---------- Data provided
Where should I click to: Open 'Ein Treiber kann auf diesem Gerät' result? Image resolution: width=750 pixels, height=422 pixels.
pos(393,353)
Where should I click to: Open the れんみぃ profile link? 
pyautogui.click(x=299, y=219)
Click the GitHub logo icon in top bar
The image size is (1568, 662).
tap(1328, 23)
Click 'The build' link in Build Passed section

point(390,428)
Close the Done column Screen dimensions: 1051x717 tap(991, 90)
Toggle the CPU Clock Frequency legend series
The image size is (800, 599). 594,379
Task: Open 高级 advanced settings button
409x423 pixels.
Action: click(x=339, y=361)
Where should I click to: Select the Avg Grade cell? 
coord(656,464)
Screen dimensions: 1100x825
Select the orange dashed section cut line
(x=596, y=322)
--------------------
Exercise goal: Your answer should be a single number: the count of lines in the entries that contain "Screen".

Solution to this exercise: 2